As biologic, epidemiologic, and clinical trial data have demonstrated, inflammation is a key driver of atherosclerosis. Circulating biomarkers of inflammation, including high-sensitivity C-reactive protein (hsCRP) and interleukin-6 (IL-6), are associated with increased risk of cardiovascular events independent of cholesterol and other traditional risk factors. Randomized trials have shown that statins reduce hsCRP, and the magnitude of hsCRP reduction is proportional to the reduction in cardiovascular risk. Additionally, these trials have demonstrated that many individuals remain at increased risk due to persistent elevations in hsCRP despite significant reductions in low-density lipoprotein cholesterol (LDL-C) levels. This "residual inflammatory risk" has increasingly become a viable pharmacologic target. In this review, we summarize the data linking inflammation to atherosclerosis with a particular focus on residual inflammatory risk. Additionally, we detail the results of Canakinumab Anti-inflammatory Thrombosis Outcome Study (CANTOS), which showed that directly reducing inflammation with an IL-1β antagonist reduces cardiovascular event rates independent of LDL-C. These positive data are contrasted with neutral evidence from CIRT in which low-dose methotrexate neither reduced the critical IL-1β to IL-6 to CRP pathway of innate immunity, nor reduced cardiovascular event rates.

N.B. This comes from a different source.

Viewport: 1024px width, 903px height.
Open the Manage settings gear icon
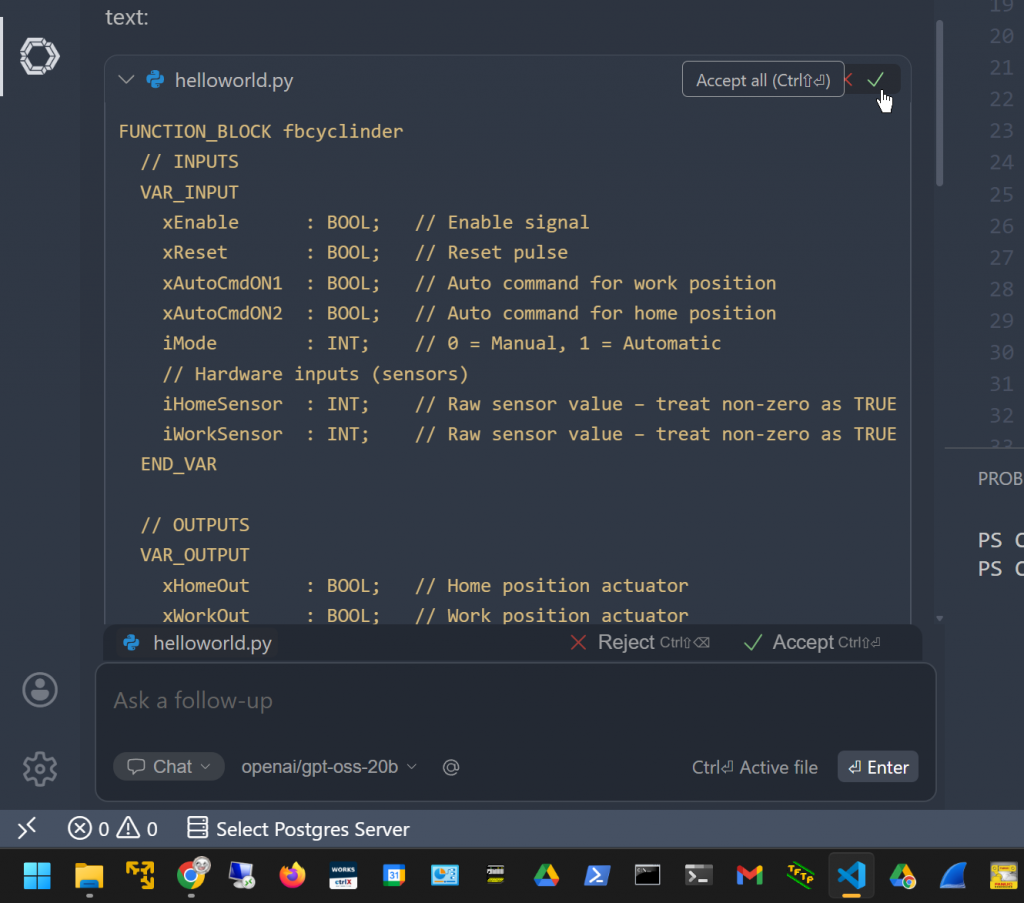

Keywords: atherosclerosis; prevention; randomized trials; residual risk; vascular inflammation.

Figure 1

Patient laboratory panels demonstrating various types of residual risk. (A) After myocardial infarction, this patient exhibits blood concentrations of LDL-C, hsCRP, triglycerides, and lipoprotein(a) above target concentrations. Following initiation of a high-intensity statin, this individual's LDL-C concentration remains above target, demonstrating residual LDL-C risk. (B) After myocardial infarction, this patient also exhibits blood concentrations of LDL-C, hsCRP, triglycerides, and lipoprotein(a) above target concentrations. Following initiation of a high-intensity statin, this individual's hsCRP concentration remains above target, demonstrating residual inflammatory risk. (C) After myocardial infarction, this patient also exhibits blood concentrations of LDL-C, hsCRP, triglycerides, and lipoprotein(a) above target concentrations as well as an HDL-C concentration below target. Following initiation of a high-intensity statin, concentrations of HDL-C, triglycerides, and lipoprotein(a) are still not adequately controlled, demonstrating residual risk from these pathways.

Figure 2

Median percentage change in hsCRP with different cardiovascular drugs. Median percentage change in hsCRP is displayed for several drugs from trials of patients either with established cardiovascular disease or at high risk for cardiovascular events. Drugs are ordered by their impact on hsCRP. PCSK9 indicates proprotein convertase subtilisin-kexin type 9; CCR2, CC-chemokine ligand 2 receptor. *Mean, rather than median, percentage change.